What to do |
Can you lay out the entries from the line with "Given: Click the Clear All link" through the line with "will pyautogui.click(x=250, y=290).", inclusive, as a two-column CSV with the headers instruction and response? Give one row per entry, with its text and its answer each in a single quoted field and line breaks replaced by spaces.

Entries shown |
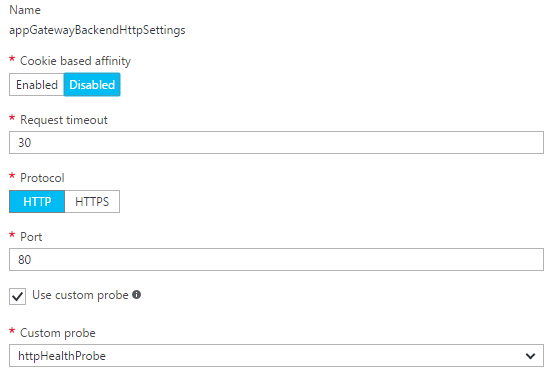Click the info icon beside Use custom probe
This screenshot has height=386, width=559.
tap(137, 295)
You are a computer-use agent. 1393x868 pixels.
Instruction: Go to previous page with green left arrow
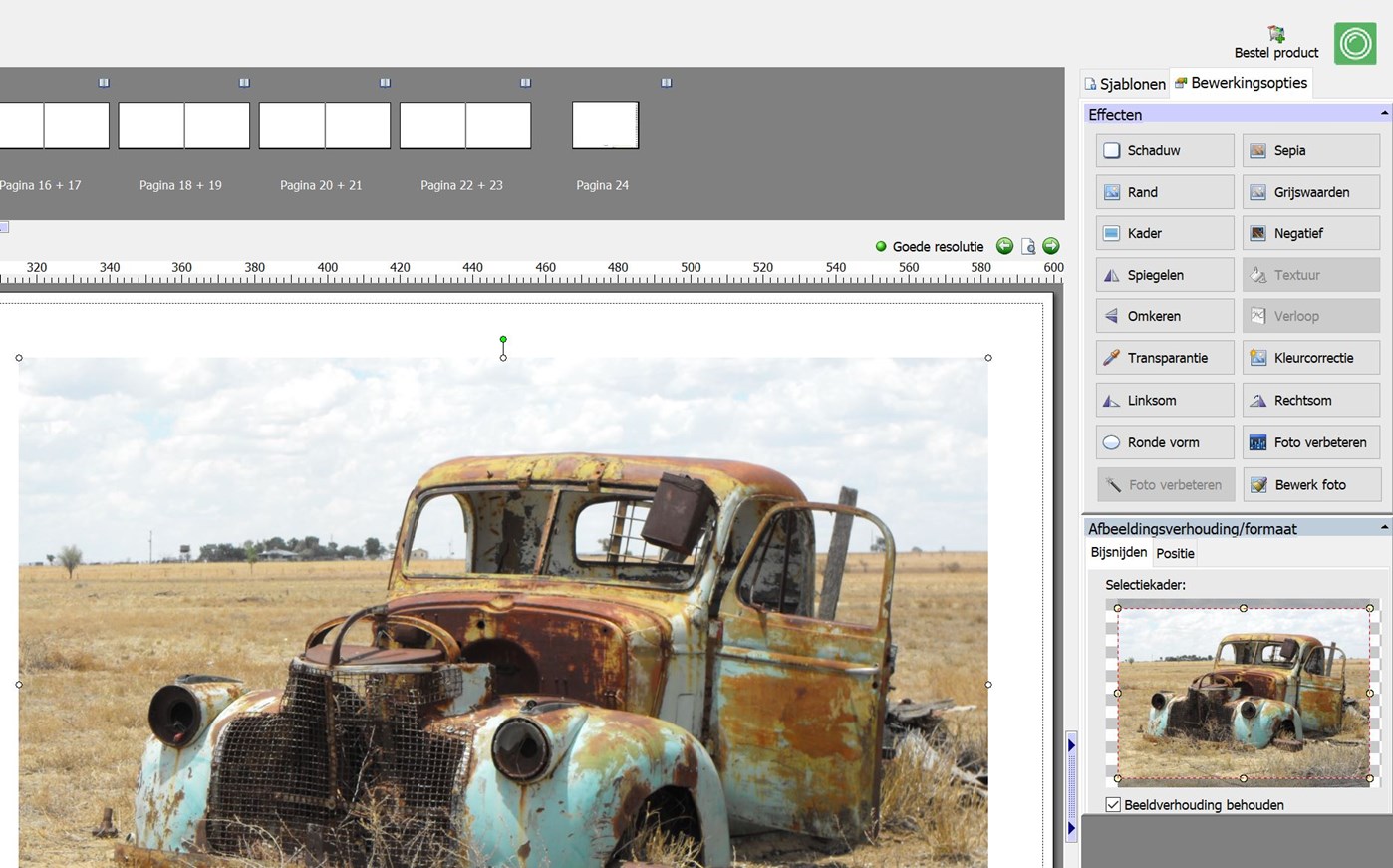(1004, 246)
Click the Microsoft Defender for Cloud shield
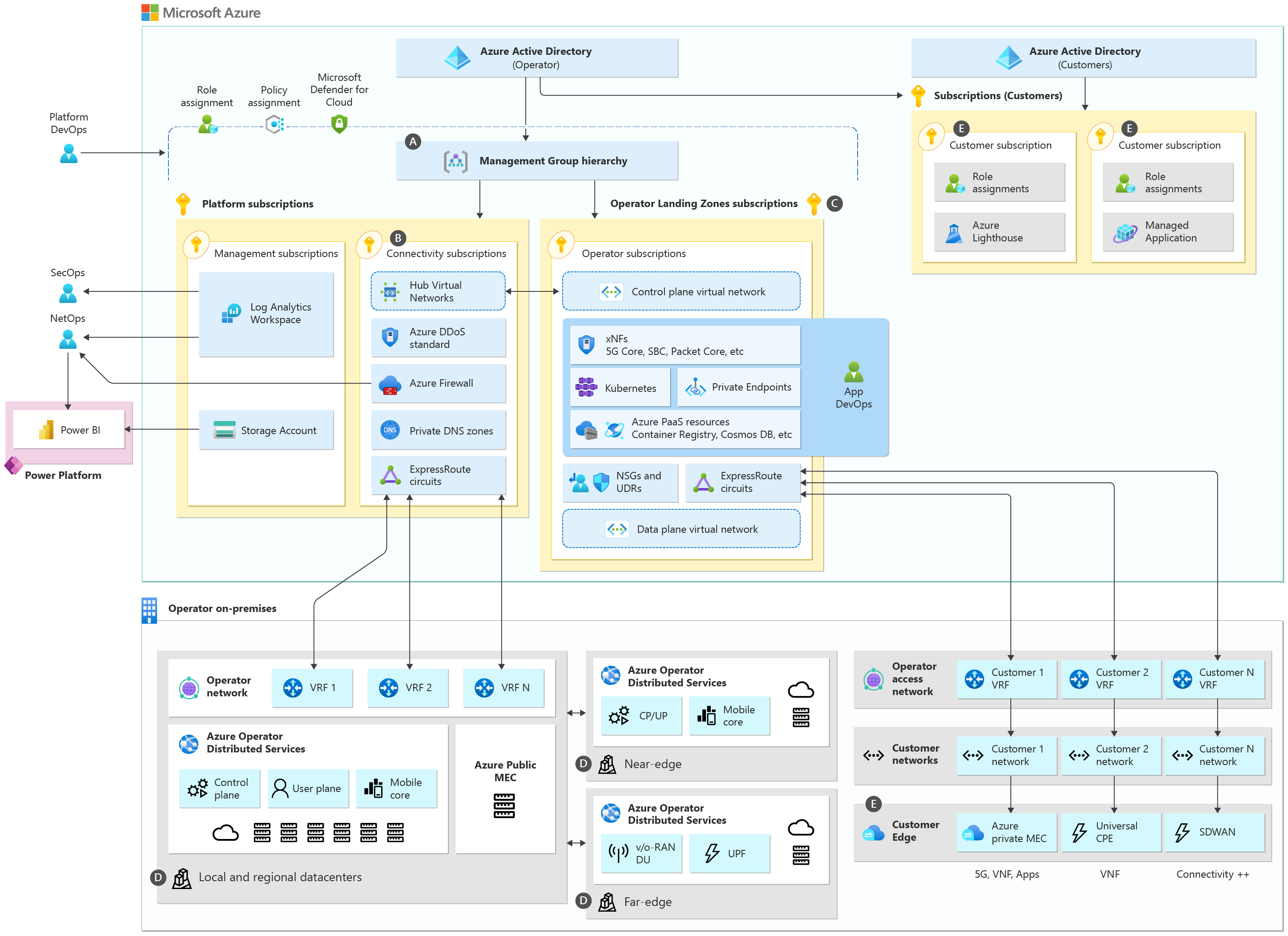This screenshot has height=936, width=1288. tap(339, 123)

--

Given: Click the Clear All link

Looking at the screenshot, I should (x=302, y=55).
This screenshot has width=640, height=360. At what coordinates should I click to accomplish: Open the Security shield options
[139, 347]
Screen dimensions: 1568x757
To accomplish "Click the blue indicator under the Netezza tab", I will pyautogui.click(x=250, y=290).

---

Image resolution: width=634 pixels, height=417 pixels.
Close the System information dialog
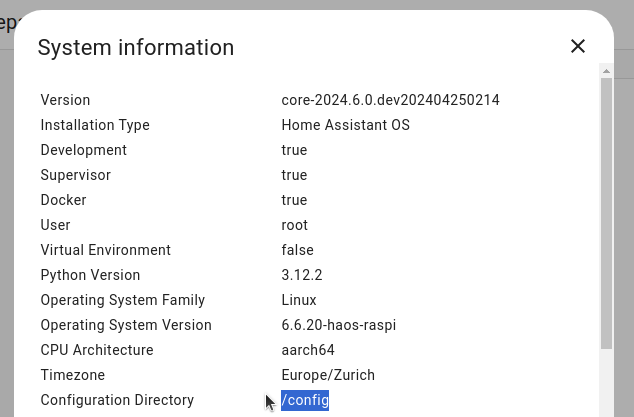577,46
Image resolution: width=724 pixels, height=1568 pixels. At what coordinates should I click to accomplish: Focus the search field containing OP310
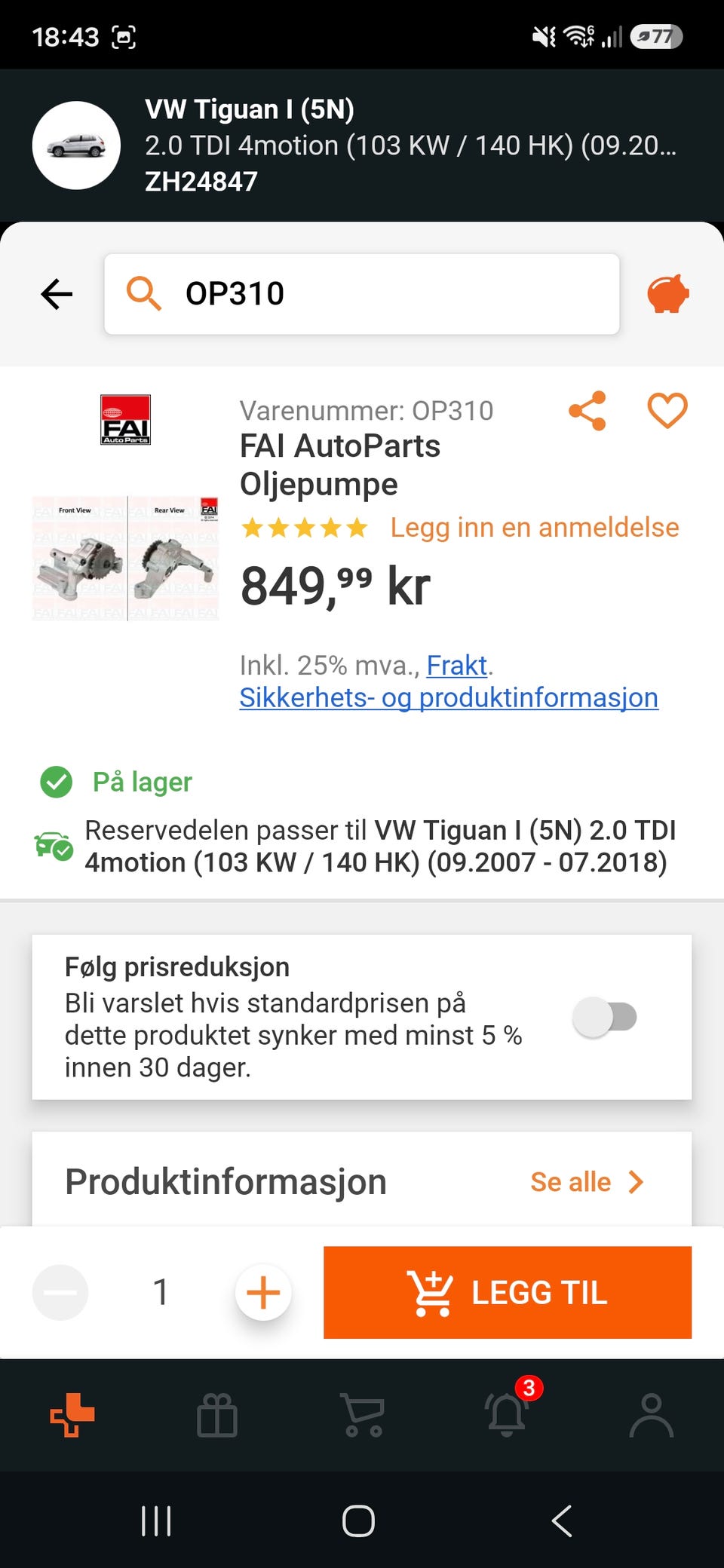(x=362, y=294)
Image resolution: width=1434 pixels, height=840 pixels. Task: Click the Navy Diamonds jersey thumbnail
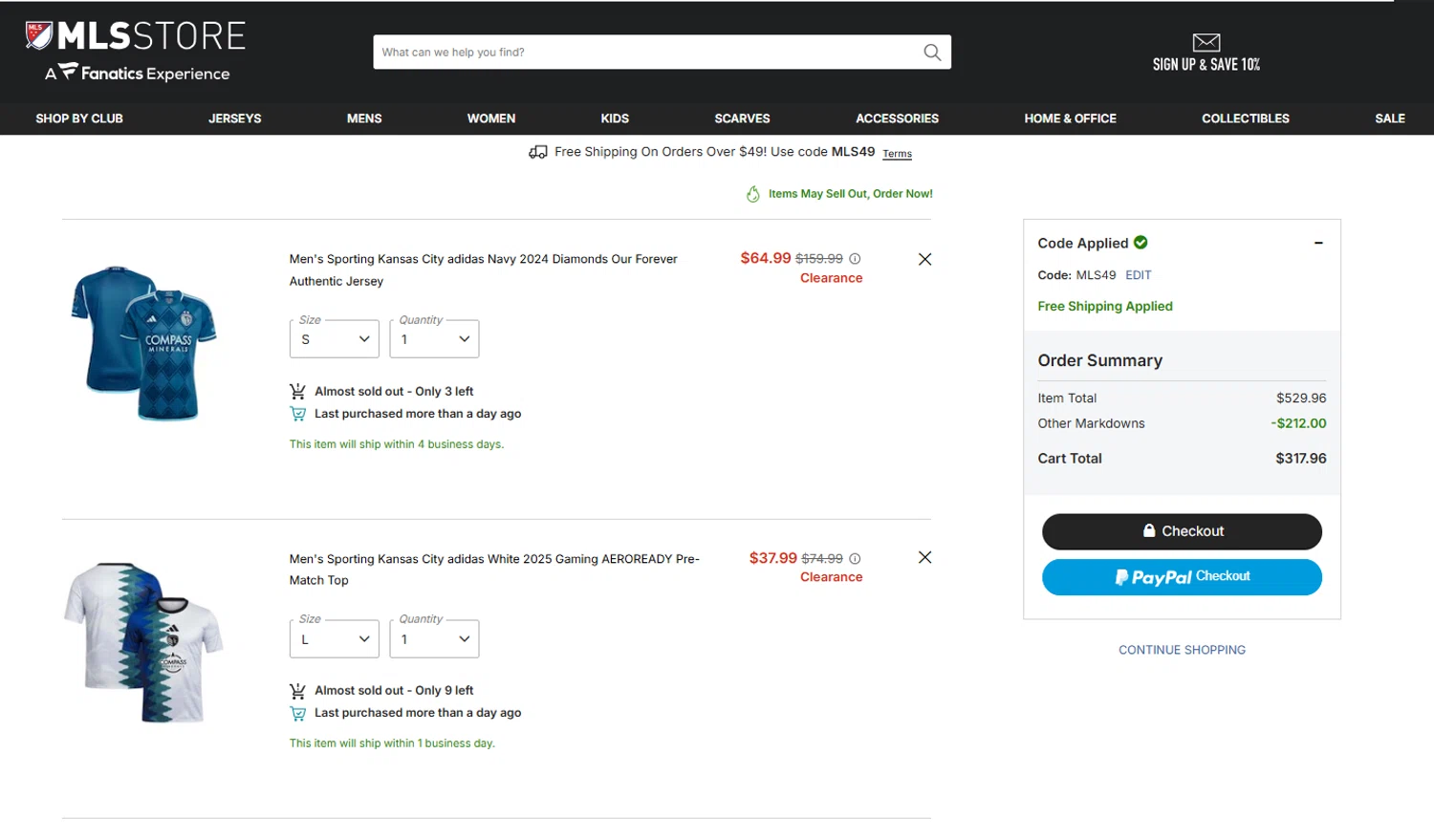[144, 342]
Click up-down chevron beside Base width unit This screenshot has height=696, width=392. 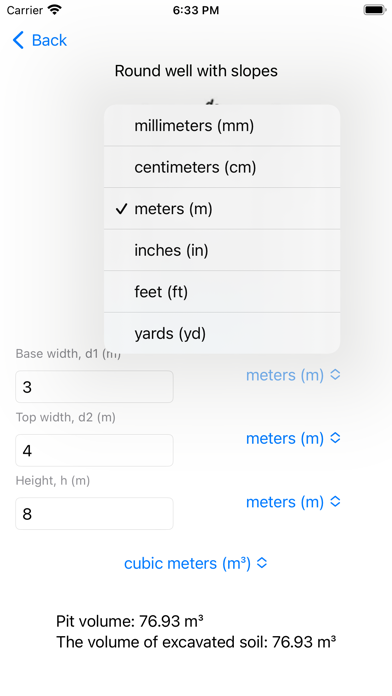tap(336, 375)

Worked solution |
instruction,response
"Given: Click the Clear All link","Looking at the screenshot, I should (x=302, y=55)."
"This screenshot has width=640, height=360. At what coordinates should I click to accomplish: Open the Security shield options","[139, 347]"
"Screen dimensions: 1568x757 To accomplish ""Click the blue indicator under the Netezza tab"",","I will pyautogui.click(x=250, y=290)."